1. definition of scope
income from property transfer refers to income obtained by individuals from transferring securities, equity, buildings, land use rights, machinery and equipment, vehicles, boats and other property.
Explain that personal income tax is levied according to the "royalty income" item instead of the "property transfer income" item for the income obtained from personal "transfer" of patents, trademarks, copyrights and non-patented technologies.
2. method of taxation: taxation by time
3. basis of taxation
the taxable income is the balance of the income obtained from the transfer of property after deducting the original value of the property and reasonable expenses. Taxable amount = (total income-original value of property-reasonable expenses) ×2%
4. Personal transfer of houses
(1) Personal income tax shall be levied on the income obtained by individuals from selling their own houses according to the item of "income from property transfer", but personal income tax shall be temporarily exempted for the income obtained by individuals from transferring their own houses that have been used for "five years" or more and are the "only" living houses for families.
(2) The taxable income of individual income tax on the transfer of the house does not include value-added tax, and the value-added tax included in the price paid when the house is acquired is included in the original value of the property, and the tax deductible when calculating the transfer income does not include the value-added tax paid in this transfer.
5. Individual transfer of equity
(1) Listed companies
① Personal income tax will not be levied for the time being on the income from the transfer of shares (non-restricted shares) of domestic listed companies.
② personal income tax is levied at the rate of 2% on the income obtained by individuals from transferring restricted shares of listed companies according to the "income from property transfer".
(2) Non-listed companies
Individuals who transfer their equity or shares invested in enterprises (excluding sole proprietorships and partnerships) established in China to other individuals or legal persons shall be subject to individual income tax according to the item of "income from property transfer".
6. special provisions
(1) individuals invest in non-monetary assets, which belongs to the simultaneous transfer of non-monetary assets and investment by individuals. Personal income tax shall be levied on the income from personal transfer of non-monetary assets according to the item of "income from property transfer".
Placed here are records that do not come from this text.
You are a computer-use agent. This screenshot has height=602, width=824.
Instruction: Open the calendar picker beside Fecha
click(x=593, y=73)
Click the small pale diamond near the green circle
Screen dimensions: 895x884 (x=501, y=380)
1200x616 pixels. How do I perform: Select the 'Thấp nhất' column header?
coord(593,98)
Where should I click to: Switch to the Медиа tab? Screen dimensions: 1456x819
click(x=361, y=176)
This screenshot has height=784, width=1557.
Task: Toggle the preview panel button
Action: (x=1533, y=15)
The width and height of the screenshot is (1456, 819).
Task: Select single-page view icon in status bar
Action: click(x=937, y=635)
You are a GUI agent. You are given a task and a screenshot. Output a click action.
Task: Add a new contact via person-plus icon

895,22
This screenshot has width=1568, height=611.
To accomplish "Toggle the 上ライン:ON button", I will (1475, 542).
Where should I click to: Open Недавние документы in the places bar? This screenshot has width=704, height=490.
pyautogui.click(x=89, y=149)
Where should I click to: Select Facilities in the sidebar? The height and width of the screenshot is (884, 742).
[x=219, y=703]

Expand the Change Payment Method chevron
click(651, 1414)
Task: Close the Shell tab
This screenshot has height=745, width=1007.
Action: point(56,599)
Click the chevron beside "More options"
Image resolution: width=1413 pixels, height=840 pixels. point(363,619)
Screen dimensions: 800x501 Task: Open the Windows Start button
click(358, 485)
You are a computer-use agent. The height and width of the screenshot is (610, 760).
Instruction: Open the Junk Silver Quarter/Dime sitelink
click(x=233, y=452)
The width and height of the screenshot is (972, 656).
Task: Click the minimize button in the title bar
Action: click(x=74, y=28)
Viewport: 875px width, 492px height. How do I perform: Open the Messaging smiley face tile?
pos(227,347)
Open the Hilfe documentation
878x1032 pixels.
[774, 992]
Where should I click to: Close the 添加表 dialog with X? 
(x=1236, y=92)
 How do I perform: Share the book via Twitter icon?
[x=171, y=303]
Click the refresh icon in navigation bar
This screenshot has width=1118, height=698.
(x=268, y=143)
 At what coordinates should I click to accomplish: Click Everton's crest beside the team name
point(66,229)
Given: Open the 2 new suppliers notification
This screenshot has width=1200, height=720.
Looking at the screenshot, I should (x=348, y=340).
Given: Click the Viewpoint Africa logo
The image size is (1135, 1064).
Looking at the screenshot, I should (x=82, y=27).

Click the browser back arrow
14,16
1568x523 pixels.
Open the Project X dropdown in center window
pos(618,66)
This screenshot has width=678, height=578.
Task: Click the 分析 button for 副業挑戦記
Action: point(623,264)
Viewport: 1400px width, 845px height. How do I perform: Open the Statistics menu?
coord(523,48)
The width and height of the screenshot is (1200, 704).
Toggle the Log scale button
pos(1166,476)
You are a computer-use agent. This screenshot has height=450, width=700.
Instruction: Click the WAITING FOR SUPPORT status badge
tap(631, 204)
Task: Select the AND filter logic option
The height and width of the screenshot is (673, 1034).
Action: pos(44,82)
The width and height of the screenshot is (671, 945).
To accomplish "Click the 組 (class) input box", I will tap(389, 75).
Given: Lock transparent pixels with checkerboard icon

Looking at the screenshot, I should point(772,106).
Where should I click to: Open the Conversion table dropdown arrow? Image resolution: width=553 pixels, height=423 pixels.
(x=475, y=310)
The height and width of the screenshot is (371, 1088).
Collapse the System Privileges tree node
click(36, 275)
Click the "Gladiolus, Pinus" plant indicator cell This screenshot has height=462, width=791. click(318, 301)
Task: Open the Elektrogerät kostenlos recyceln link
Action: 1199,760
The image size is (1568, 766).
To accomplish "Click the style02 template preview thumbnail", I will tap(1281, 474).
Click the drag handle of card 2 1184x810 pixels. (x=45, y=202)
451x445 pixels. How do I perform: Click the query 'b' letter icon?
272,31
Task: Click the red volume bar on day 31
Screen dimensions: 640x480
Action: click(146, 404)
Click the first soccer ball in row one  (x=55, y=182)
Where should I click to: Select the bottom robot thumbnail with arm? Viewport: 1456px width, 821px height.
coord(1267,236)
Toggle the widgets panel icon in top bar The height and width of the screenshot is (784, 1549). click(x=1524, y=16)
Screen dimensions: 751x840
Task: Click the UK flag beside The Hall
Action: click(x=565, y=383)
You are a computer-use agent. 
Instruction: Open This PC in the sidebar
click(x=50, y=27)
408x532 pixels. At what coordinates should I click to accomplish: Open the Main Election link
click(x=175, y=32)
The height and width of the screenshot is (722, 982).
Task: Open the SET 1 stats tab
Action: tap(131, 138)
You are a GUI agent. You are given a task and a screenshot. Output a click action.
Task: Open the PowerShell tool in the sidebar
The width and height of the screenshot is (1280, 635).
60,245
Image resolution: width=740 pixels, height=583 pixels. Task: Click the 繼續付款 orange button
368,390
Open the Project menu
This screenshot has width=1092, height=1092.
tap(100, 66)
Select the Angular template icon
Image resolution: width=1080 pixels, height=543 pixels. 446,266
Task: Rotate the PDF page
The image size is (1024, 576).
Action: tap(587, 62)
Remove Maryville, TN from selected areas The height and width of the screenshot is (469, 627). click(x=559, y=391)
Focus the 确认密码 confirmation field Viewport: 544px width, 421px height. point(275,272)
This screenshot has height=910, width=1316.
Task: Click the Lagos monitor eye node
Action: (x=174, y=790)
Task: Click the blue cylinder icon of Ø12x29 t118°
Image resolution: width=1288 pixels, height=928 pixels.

(2) Personal income tax shall be levied according to the item of "income from property transfer" on the income obtained by individuals from purchasing virtual currency of players through the Internet and selling it to others after increasing the price.
how to pay personal income tax on the income from personal property transfer
The personal income tax paid on the income from personal property transfer is calculated by taking the balance of the income from one-time transfer of property (no matter how many times it is paid, it should be merged into the income from one-time transfer of property) minus the original value of the property and reasonable expenses as the taxable income, and the personal income tax is calculated and paid at the tax rate of 2%.
the calculation formula of taxable income from property transfer is: payable personal income tax = taxable income× 2% taxable income = income from each property transfer-original value of the property-reasonable expenses to determine the original value of the property.
to determine the original value of the above-mentioned property, individuals must provide relevant legal documents; For those who fail to provide a complete and accurate legal certificate of the original value of the property and cannot correctly calculate the original value of the property, the tax department may verify the original value of the property or implement the verification and collection according to the local actual situation.
for example, in the transfer of real estate, if the taxpayer can't accurately provide the original value of the real estate and relevant tax and fee vouchers, and can't determine the original value of the real estate, the tax authorities can comprehensively consider the location, construction time, local house price, area and other factors of the real estate, and check and collect personal income tax according to a certain proportion of the income from the transfer of real estate.
calculation method of personal income tax from property transfer. This paper gives you a detailed introduction to this issue. According to the difference between the type of transferred property and the amount of income, there will be differences in tax calculation. After the implementation of the new tax law, I don't know how to calculate taxes and fees. If you encounter any problems, you can consult our teacher official website directly.